B. This Compact may not be executed by the Governor of the State unless and until it has been executed by the appropriate representative of the Tribe, and until the State Attorney General has certified to the Governor in writing that the Tribe and the State have negotiated a complete settlement of the issues in dispute in the Lawsuit (except that such settlement shall be contingent upon this Compact going into effect under the provisions of IGRA), and that the Tribe has either paid in full the amount agreed to by the terms of the settlement, into the registry of the federal court, or has entered into a binding and fully enforceable agreement for the payment of such amount that is acceptable to the Attorney General. Upon receiving such certification, the Governor

shall execute the Compact and forward it to the Secretary of the Interior for approval.

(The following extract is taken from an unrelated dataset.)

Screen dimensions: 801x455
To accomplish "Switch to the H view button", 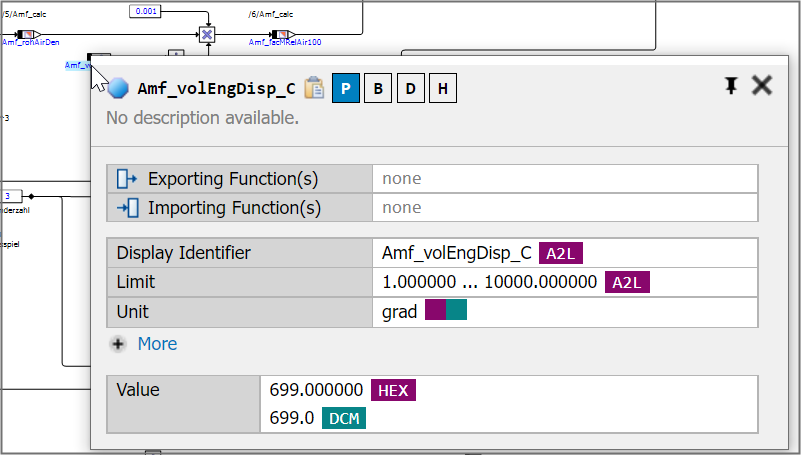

Upon the Secretary’s affirmative approval of this Compact, as set forth in Paragraph C of this Section, such sum, plus interest, shall be immediately paid into the State General Fund. In the event the Secretary fails to affirmatively approve this Compact, such sum, plus interest, shall be immediately repaid to the Tribe.

C. This Compact shall take effect upon publication of notice in the Federal Register of its approval by the Secretary of the Interior, or of the Secretary’s failure to act on it within 45 days from the date on which it was submitted to him; provided, however, that notwithstanding its taking effect, the parties expressly agree that the provisions of this Compact shall remain suspended, and shall confer no rights or obligations on either party, and that the terms and provisions of the Predecessor Agreements shall remain fully in force and effect, subject to the Tribe’s and the State’s claims in the Lawsuit, unless and until the Secretary shall have affirmatively approved this Compact, pursuant to 25 U.S.C. § 2710(d)(8)(A).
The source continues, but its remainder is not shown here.